Your goal
Arrange the lines below as a JSON list of strings, one string per line, leaving out any blank lines.

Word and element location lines
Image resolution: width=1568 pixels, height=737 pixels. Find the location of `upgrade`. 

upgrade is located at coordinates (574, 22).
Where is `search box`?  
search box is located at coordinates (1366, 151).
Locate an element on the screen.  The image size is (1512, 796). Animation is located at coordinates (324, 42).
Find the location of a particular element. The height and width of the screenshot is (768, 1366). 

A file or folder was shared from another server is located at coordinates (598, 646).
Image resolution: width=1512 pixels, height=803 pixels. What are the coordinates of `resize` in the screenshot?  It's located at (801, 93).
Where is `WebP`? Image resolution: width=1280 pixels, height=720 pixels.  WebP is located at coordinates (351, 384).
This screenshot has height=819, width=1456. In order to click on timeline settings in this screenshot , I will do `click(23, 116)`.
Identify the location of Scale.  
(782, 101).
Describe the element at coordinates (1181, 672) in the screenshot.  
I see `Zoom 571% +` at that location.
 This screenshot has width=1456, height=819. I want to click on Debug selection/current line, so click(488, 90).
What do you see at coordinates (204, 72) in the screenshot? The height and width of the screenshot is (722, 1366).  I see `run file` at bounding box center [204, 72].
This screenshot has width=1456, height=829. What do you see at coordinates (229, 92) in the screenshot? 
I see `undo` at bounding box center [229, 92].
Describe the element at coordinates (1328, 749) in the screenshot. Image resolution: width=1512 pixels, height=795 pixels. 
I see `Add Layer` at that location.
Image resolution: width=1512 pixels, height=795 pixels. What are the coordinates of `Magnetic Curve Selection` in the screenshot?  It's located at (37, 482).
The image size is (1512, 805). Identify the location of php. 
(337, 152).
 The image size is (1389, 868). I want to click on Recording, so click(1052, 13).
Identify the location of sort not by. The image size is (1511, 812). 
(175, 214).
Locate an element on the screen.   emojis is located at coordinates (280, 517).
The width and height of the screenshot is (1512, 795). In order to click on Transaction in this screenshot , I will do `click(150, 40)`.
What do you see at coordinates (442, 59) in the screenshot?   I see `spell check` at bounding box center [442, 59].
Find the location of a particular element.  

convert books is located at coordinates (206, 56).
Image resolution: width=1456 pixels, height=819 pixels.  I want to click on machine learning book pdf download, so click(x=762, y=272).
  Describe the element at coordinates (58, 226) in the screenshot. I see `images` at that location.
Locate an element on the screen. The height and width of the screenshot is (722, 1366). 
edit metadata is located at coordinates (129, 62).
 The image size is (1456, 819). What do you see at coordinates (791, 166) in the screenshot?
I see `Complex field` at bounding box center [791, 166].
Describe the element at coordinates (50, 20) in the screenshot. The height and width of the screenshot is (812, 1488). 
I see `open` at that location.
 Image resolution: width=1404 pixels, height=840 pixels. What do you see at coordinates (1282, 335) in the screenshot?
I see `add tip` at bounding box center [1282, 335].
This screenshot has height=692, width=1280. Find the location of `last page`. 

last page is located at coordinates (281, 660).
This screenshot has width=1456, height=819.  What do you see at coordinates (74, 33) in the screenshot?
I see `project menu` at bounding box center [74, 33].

Written solution
[
  "Image resolution: width=1568 pixels, height=737 pixels. Find the location of `upgrade`. ",
  "upgrade is located at coordinates (574, 22).",
  "Where is `search box`?  ",
  "search box is located at coordinates (1366, 151).",
  "Locate an element on the screen.  The image size is (1512, 796). Animation is located at coordinates (324, 42).",
  "Find the location of a particular element. The height and width of the screenshot is (768, 1366). ",
  "A file or folder was shared from another server is located at coordinates (598, 646).",
  "Image resolution: width=1512 pixels, height=803 pixels. What are the coordinates of `resize` in the screenshot?  It's located at (801, 93).",
  "Where is `WebP`? Image resolution: width=1280 pixels, height=720 pixels.  WebP is located at coordinates (351, 384).",
  "This screenshot has height=819, width=1456. In order to click on timeline settings in this screenshot , I will do `click(23, 116)`.",
  "Identify the location of Scale.  ",
  "(782, 101).",
  "Describe the element at coordinates (1181, 672) in the screenshot.  ",
  "I see `Zoom 571% +` at that location.",
  " This screenshot has width=1456, height=819. I want to click on Debug selection/current line, so click(488, 90).",
  "What do you see at coordinates (204, 72) in the screenshot? The height and width of the screenshot is (722, 1366).  I see `run file` at bounding box center [204, 72].",
  "This screenshot has width=1456, height=829. What do you see at coordinates (229, 92) in the screenshot? ",
  "I see `undo` at bounding box center [229, 92].",
  "Describe the element at coordinates (1328, 749) in the screenshot. Image resolution: width=1512 pixels, height=795 pixels. ",
  "I see `Add Layer` at that location.",
  "Image resolution: width=1512 pixels, height=795 pixels. What are the coordinates of `Magnetic Curve Selection` in the screenshot?  It's located at (37, 482).",
  "The image size is (1512, 805). Identify the location of php. ",
  "(337, 152).",
  " The image size is (1389, 868). I want to click on Recording, so click(1052, 13).",
  "Identify the location of sort not by. The image size is (1511, 812). ",
  "(175, 214).",
  "Locate an element on the screen.   emojis is located at coordinates (280, 517).",
  "The width and height of the screenshot is (1512, 795). In order to click on Transaction in this screenshot , I will do `click(150, 40)`.",
  "What do you see at coordinates (442, 59) in the screenshot?   I see `spell check` at bounding box center [442, 59].",
  "Find the location of a particular element.  ",
  "convert books is located at coordinates (206, 56).",
  "Image resolution: width=1456 pixels, height=819 pixels.  I want to click on machine learning book pdf download, so click(x=762, y=272).",
  "  Describe the element at coordinates (58, 226) in the screenshot. I see `images` at that location.",
  "Locate an element on the screen. The height and width of the screenshot is (722, 1366). ",
  "edit metadata is located at coordinates (129, 62).",
  " The image size is (1456, 819). What do you see at coordinates (791, 166) in the screenshot?",
  "I see `Complex field` at bounding box center [791, 166].",
  "Describe the element at coordinates (50, 20) in the screenshot. The height and width of the screenshot is (812, 1488). ",
  "I see `open` at that location.",
  " Image resolution: width=1404 pixels, height=840 pixels. What do you see at coordinates (1282, 335) in the screenshot?",
  "I see `add tip` at bounding box center [1282, 335].",
  "This screenshot has height=692, width=1280. Find the location of `last page`. ",
  "last page is located at coordinates (281, 660).",
  "This screenshot has width=1456, height=819.  What do you see at coordinates (74, 33) in the screenshot?",
  "I see `project menu` at bounding box center [74, 33]."
]